[Source data — start]

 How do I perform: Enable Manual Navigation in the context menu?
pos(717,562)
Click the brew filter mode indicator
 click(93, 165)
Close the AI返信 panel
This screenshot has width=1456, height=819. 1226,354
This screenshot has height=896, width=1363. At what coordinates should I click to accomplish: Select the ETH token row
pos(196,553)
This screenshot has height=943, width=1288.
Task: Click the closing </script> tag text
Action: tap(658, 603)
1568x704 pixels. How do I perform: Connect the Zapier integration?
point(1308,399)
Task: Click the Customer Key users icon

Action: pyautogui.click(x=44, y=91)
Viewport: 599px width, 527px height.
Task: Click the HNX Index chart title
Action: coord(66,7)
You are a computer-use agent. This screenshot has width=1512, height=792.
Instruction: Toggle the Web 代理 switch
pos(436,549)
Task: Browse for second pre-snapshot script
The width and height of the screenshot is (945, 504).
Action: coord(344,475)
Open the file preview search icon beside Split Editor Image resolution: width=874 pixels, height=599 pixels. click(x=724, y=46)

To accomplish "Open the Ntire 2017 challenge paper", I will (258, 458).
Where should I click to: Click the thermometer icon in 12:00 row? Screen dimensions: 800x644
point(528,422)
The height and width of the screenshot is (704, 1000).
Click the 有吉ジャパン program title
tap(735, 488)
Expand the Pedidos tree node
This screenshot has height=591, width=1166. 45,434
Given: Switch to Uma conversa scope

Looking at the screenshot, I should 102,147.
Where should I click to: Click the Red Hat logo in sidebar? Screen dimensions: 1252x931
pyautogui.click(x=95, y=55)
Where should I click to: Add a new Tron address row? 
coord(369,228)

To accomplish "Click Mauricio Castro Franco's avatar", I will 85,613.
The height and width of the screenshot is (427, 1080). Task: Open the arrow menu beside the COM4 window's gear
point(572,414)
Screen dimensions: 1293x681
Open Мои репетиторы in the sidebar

[Source data — finish]

*Task item*
Your answer should consist of the count of lines in the listing that hold the word "will", with nothing else.

*Written response*
2